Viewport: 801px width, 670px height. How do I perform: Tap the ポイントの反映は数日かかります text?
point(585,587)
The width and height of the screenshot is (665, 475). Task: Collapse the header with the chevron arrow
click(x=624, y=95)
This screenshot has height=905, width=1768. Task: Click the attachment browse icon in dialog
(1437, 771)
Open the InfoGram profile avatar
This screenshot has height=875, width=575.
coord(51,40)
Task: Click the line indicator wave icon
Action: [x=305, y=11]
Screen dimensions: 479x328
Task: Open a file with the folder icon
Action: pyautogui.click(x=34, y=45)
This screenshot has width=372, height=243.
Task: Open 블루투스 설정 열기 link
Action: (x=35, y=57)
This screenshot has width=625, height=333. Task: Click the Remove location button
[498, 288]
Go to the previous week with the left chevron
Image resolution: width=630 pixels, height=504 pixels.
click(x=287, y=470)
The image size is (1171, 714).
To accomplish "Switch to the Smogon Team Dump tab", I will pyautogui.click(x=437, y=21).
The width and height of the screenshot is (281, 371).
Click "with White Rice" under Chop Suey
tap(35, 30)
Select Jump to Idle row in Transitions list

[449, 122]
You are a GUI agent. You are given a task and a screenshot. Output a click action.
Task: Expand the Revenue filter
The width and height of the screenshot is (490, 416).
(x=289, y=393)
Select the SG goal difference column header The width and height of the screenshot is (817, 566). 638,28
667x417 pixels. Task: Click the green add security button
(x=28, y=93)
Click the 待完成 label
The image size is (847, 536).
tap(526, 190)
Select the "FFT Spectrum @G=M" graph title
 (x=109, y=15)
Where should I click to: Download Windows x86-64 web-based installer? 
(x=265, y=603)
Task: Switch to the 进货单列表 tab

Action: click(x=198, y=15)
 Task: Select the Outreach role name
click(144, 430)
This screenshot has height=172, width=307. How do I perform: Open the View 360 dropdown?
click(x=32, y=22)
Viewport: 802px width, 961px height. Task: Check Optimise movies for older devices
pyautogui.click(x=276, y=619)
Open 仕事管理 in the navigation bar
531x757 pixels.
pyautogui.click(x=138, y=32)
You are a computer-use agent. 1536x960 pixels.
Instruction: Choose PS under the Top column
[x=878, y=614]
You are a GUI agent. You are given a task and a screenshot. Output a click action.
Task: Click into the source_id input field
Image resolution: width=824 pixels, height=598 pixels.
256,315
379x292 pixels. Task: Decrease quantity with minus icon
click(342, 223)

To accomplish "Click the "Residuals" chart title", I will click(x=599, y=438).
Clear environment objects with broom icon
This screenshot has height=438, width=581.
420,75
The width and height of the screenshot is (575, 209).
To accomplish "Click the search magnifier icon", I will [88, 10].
◇ ◇ ◇ ◇ ◇ ◇ ◇
» **Task brief**
Write out exactly the lines from the start of the material through the line with "Go to the previous week with the left chevron". No other output is expected.

» **Task solution**
Viewport: 801px width, 670px height. How do I perform: Tap the ポイントの反映は数日かかります text?
point(585,587)
The width and height of the screenshot is (665, 475). Task: Collapse the header with the chevron arrow
click(x=624, y=95)
This screenshot has height=905, width=1768. Task: Click the attachment browse icon in dialog
(1437, 771)
Open the InfoGram profile avatar
This screenshot has height=875, width=575.
coord(51,40)
Task: Click the line indicator wave icon
Action: [x=305, y=11]
Screen dimensions: 479x328
Task: Open a file with the folder icon
Action: pyautogui.click(x=34, y=45)
This screenshot has width=372, height=243.
Task: Open 블루투스 설정 열기 link
Action: (x=35, y=57)
This screenshot has width=625, height=333. Task: Click the Remove location button
[498, 288]
Go to the previous week with the left chevron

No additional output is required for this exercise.